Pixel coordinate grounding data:
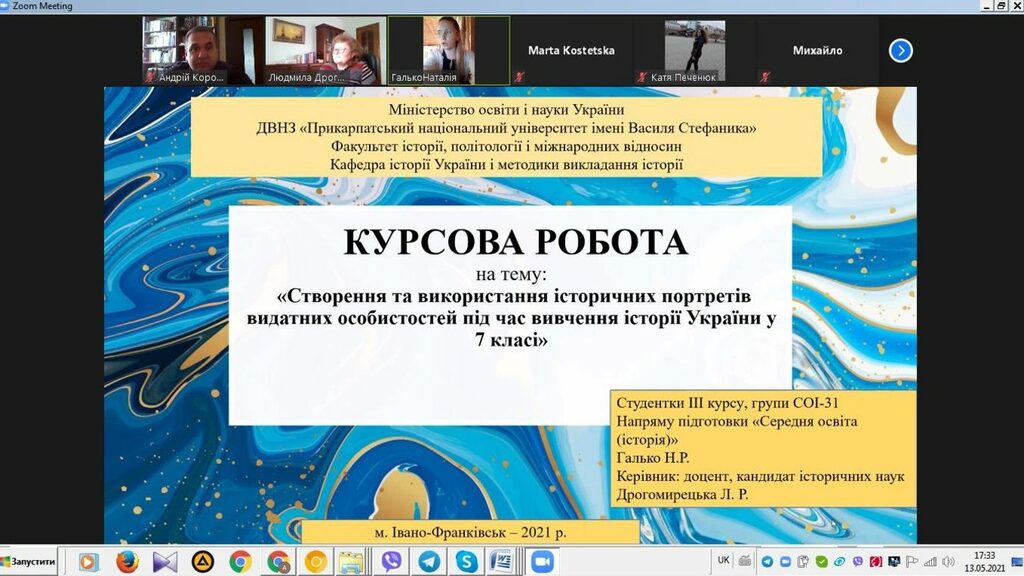Click the blue arrow to see more participants
Image resolution: width=1024 pixels, height=576 pixels.
pos(900,51)
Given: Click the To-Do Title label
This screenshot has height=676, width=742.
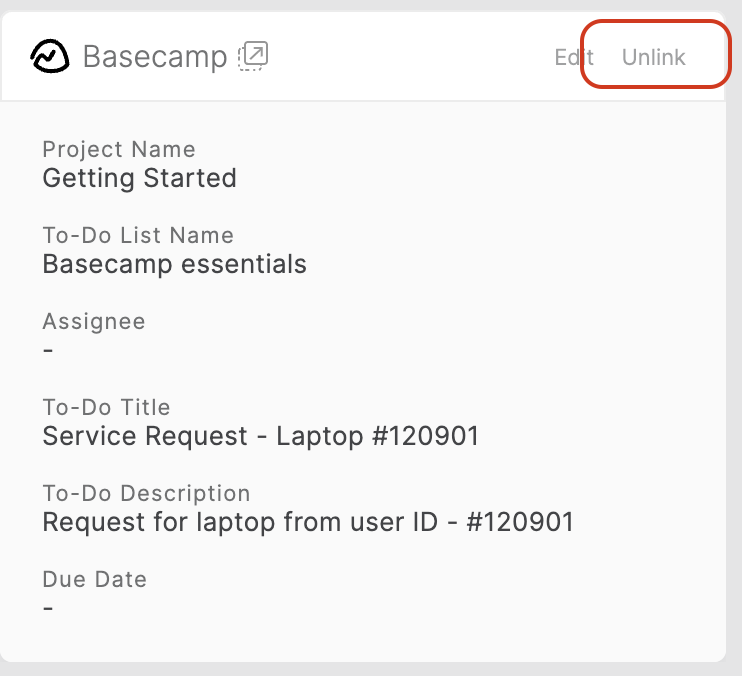Looking at the screenshot, I should pos(106,408).
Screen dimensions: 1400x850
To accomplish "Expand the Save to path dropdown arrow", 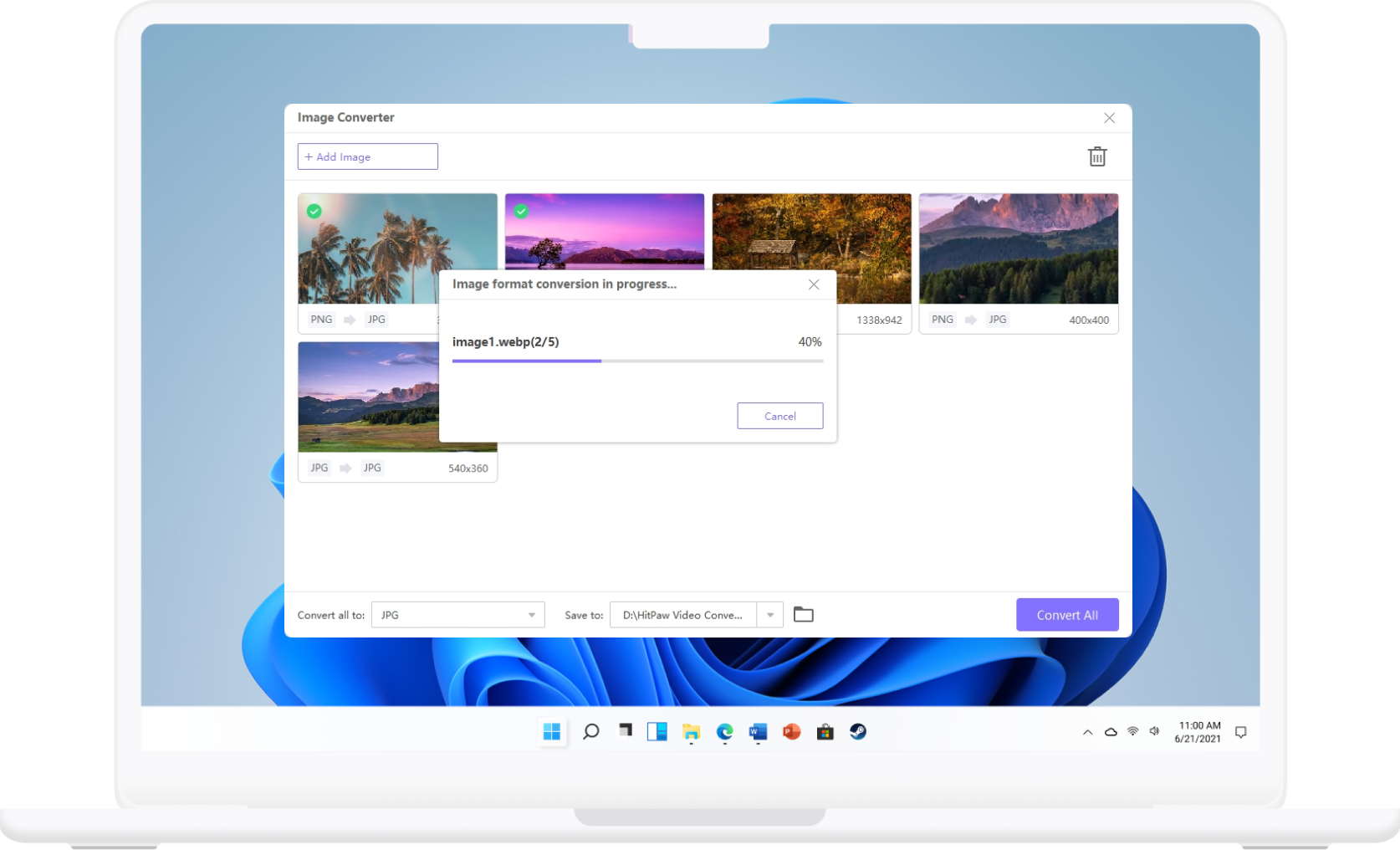I will 770,615.
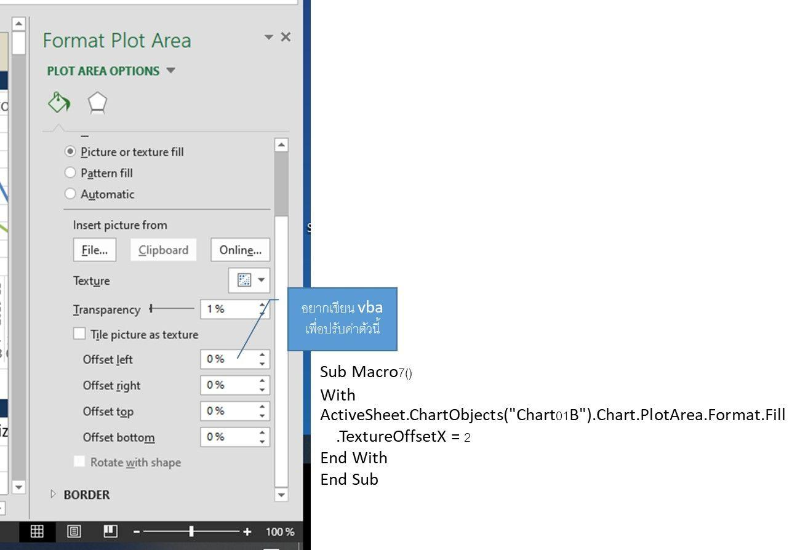
Task: Click the zoom out minus icon
Action: 137,532
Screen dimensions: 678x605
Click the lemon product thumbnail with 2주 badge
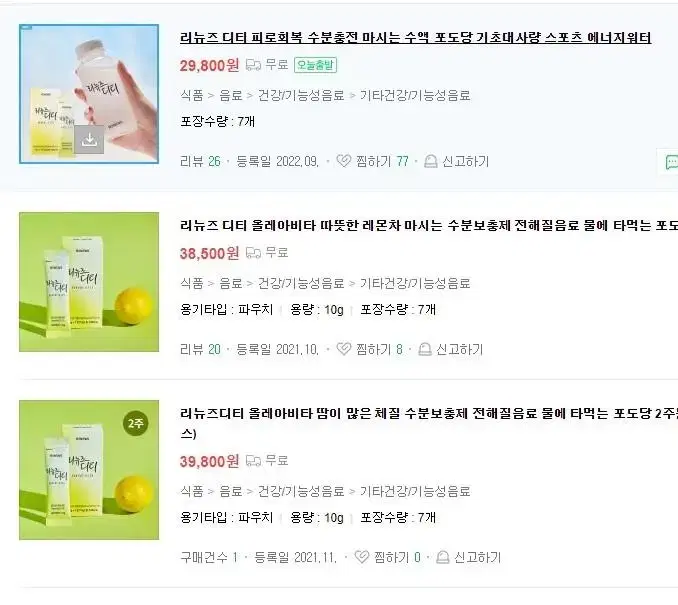pyautogui.click(x=89, y=470)

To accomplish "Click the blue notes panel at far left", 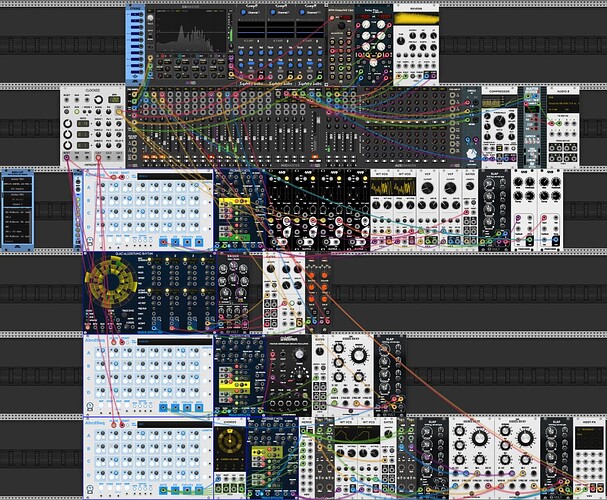I will click(17, 210).
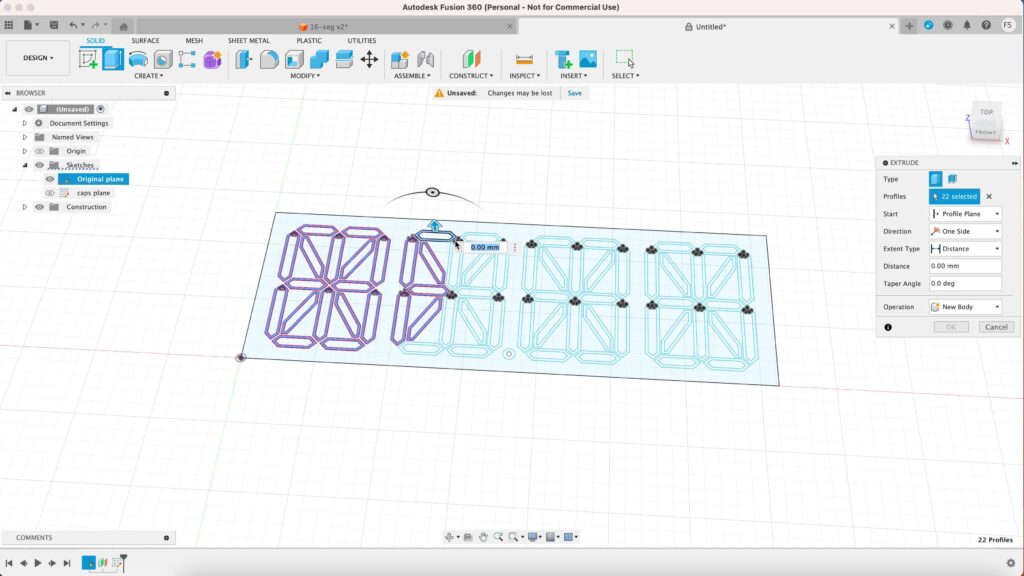Viewport: 1024px width, 576px height.
Task: Click the Save link in warning
Action: click(574, 93)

# [Exercise]
Determine how many lines above contain "dimensions" and respond with that number only.

# [Solution to the exercise]
2